- [Text excerpt]:
▼

How to Run a Squarespace Design Business as a Solo Designer
You're the founder, designer, developer, project manager, accountant, and support team. You're wearing every hat. You're managing three client projects simultaneously. You're trying to find time to market yourself. You haven't had a full week off in months.
This is solo design work. It's rewarding and exhausting in equal measure. I've been here. I'm still here sometimes. So let me tell you what actually works.
The Reality Check
Solo design work is not unlimited freedom. It's responsibility for everything. Every missed deadline, every unhappy client, every technical problem lands on you. There's no team to share the load. There's no one to cover when you're sick or on holiday.
But there's also no compromise on your vision. No internal politics. No meetings about meetings. You make decisions. You execute them. You see the results directly.
That trade-off works if you're intentional about structure and boundaries.
Managing Multiple Client Projects Simultaneously
You can't work on five projects at once. You'll lose your mind. You'll miss deadlines. You'll deliver worse work.
Cap concurrent projects at two, maybe three if they're in different phases. One might be in discovery. One might be in design. One might be in review. They're not competing for attention at the same time.
Set explicit project schedules. "Project A runs weeks 1-4. Project B runs weeks 5-8. Project C is minor updates and maintenance." This creates clarity for you and your clients.
Use a project management tool. Not for the project management aspect, but for clarity and structure. You need a single source of truth for what's happening, when, and what's next. Whether it's Monday, Asana, or a detailed spreadsheet, use something.
The tool matters less than the discipline of updating it regularly and using it to plan your week.
Tools for Staying Organised
Project management: Track projects by phase, deadline, and status. Know at a glance what needs your attention today and what's coming next week. The tool should give you a weekly view and a project view. You need both perspectives.

▲

- [Data segment]:
▼

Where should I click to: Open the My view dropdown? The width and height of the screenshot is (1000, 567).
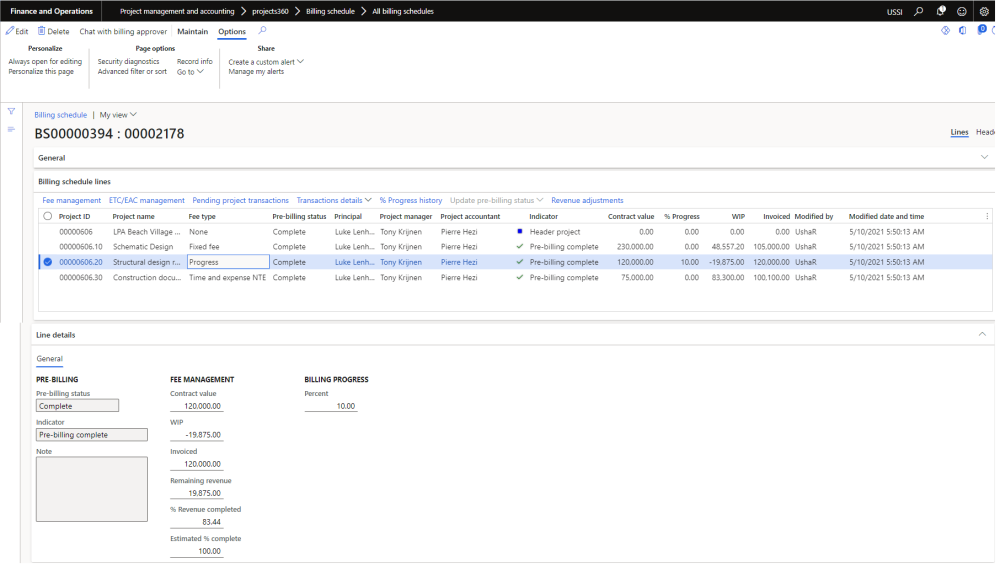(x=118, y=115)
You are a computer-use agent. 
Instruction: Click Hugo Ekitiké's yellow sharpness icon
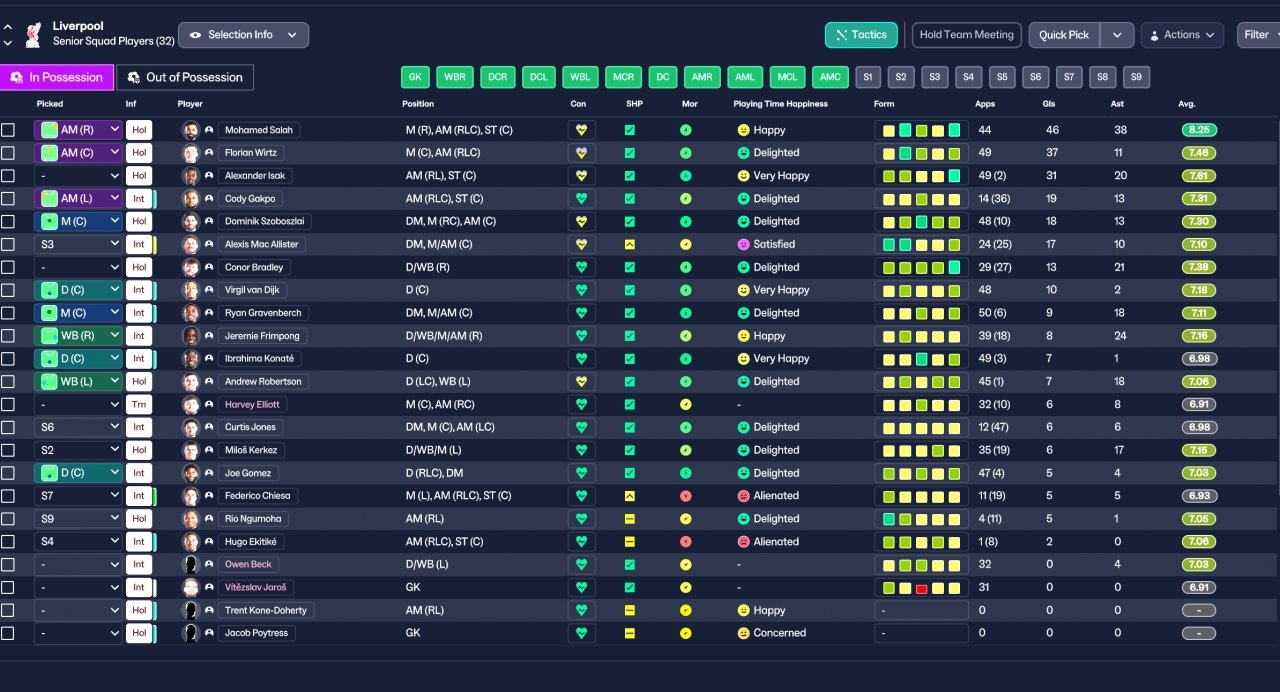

▲

- [What you need to do]:
1) In the guide to running a solo Squarespace design business, rewrite the paragraph beginning "Cap concurrent projects at two" as a short bulleted list that keeps its main facts.
2) Which three options for a project management tool does the solo design business guide name?
3) Extend the guide to running a solo Squarespace design business, starting right after its final sentence.

- [Results in order]:
1)
- Limit concurrent projects to two, or three if they are in different phases.
- For example, one project can be in discovery, one in design, and one in review.
- Projects in different phases do not compete for attention at the same time.

2) Monday, Asana, or a detailed spreadsheet.

3)
Time tracking: Track hours spent on each project. Not because you're paranoid about the client, but because you need to understand your economics. How long does discovery actually take? How long does design iteration take? How long does implementation take? After 20 projects, you'll have real data about your process. This data is gold. It helps you estimate accurately and understand where you're inefficient.
Invoicing and accounting: Use proper accounting software. Keep business finances separate from personal finances. Track income and expenses. You need to understand profit, not just revenue. Many solo designers think they're profitable when they're actually barely breaking even because they haven't accounted for taxes, software subscriptions, and equipment.
Email and communication: Set up a proper business email. Use templates for common responses. Set up filters so client emails land in a specific folder. You need to be responsive to clients, but you also need to protect your attention from constant notifications.
File management: Use a consistent folder structure. Every project has the same folders. Every client has consistent naming conventions. When you need to find something, you know exactly where it is. This is not glamorous, but it saves hours every year.
Setting Boundaries on Working Hours
Without boundaries, you'll work all the time. Your clients will expect you to respond at night and on weekends. You'll burn out.
Set working hours. I work 9 a.m. to 5 p.m. Monday to Friday. I don't respond to emails at night. I don't work weekends. Yes, sometimes something urgent happens, but I handle it during business hours the next day or I specifically agree to emergency support at extra cost.
Communicate this clearly. In your process document and your welcome email, state: "I'm available Monday to Friday, 9 a.m. to 5 p.m. Emails sent outside these hours will be answered the next working day."
This seems harsh. It's not. It's healthy. Clients respect boundaries more than you think. They'll adapt. And you'll be more creative, more responsive, and less stressed when you're actually working.
Response Times and Availability
You can't respond to every email within an hour. You'll never focus on actual work. Set realistic response expectations.
"I respond to emails within 24 business hours." This is a reasonable standard. Clients know you're not ignoring them. You have a full day to fit in their question. You're not glued to your inbox.
For urgent items, you might have a Slack channel or a phone number for emergency support, but that's charged separately and reserved for genuine emergencies.
Revision Limits and Scope Creep Prevention
I mentioned this in the process document article, but it bears repeating. Set revision limits. "Two revision rounds on design. Additional revisions are £50 per round."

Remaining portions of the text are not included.